En outre, la politique monétaire restrictive de la Banque centrale a encouragé une stratégie de « carry trade » sur le marché. Les taux d’intérêt brésiliens sont restés pendant près d’un an à 15 % et n’ont été réduits qu’à 14,5 % récemment.

Une occasion en or pour certains investisseurs. « Ils empruntent de l’argent dans les pays où les taux d’intérêt sont bas et investissent dans les pays où les taux sont élevés. Comme le loyer de l’argent est très élevé au Brésil, cela attire des flux de capitaux permanents vers le pays », explique Paulo Gala.

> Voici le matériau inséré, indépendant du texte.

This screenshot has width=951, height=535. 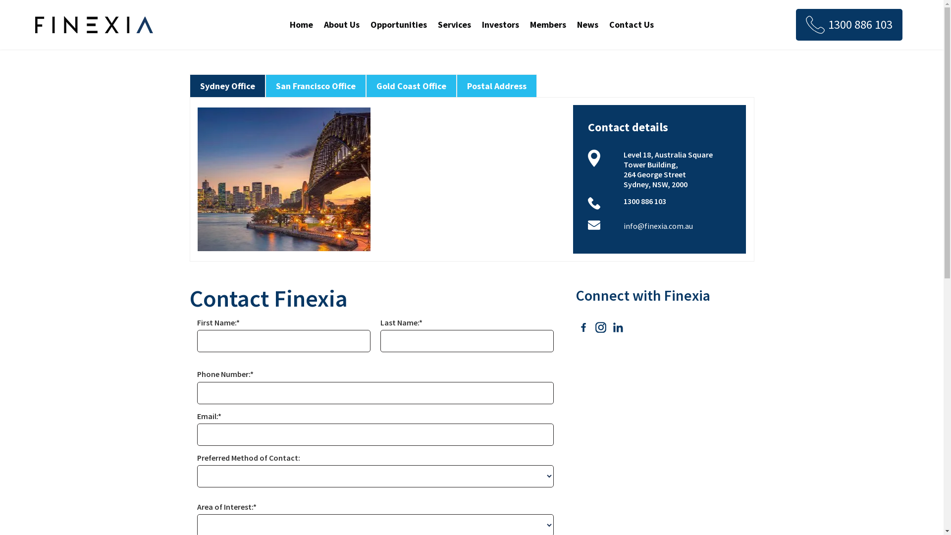 What do you see at coordinates (644, 201) in the screenshot?
I see `'1300 886 103'` at bounding box center [644, 201].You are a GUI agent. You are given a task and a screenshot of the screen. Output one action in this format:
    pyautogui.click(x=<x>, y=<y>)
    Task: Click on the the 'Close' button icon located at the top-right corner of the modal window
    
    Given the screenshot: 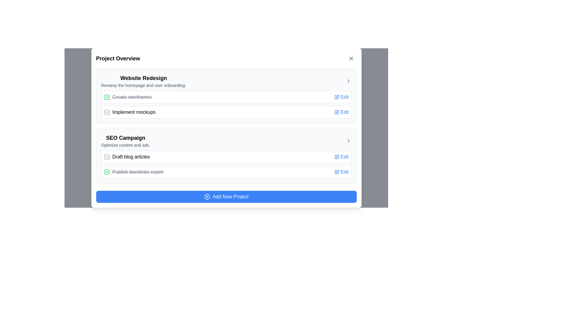 What is the action you would take?
    pyautogui.click(x=351, y=58)
    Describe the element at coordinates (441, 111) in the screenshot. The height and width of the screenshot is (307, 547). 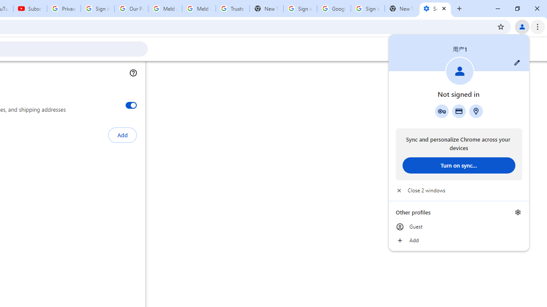
I see `'Google Password Manager'` at that location.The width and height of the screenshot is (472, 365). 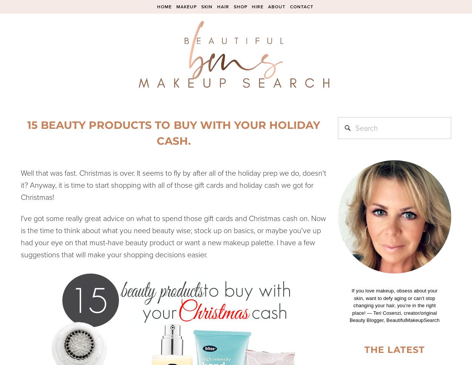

Résultat des courses : les flux de capitaux ont enregistré un solde positif record de 9,3 milliards de dollars pour le seul mois d’avril.

« Le différentiel entre les taux brésiliens et ceux pratiqués aux Etats-Unis et dans les marchés émergents explique ce phénomène, selon Martin Castellano, chef économiste de l’Institut de la Finance Internationale (IIF) pour l’Amérique latine. Cet ensemble d’éléments a transformé le real en cible privilégiée pour les investisseurs internationaux en quête de protection et de diversification. »

Le fait que le Brésil ne soit pas directement impliqué dans un monde en guerre et dans les grandes crises géopolitiques est également de nature à rassurer les investisseurs. Toutefois, la situation politique interne et les incertitudes liées à la présidentielle d’octobre - qui se jouera vraisemblablement entre Luiz Inacio Lula da Silva et Flavio Bolsonaro - pourraient déclencher une nouvelle vague de volatilité sur le marché des changes.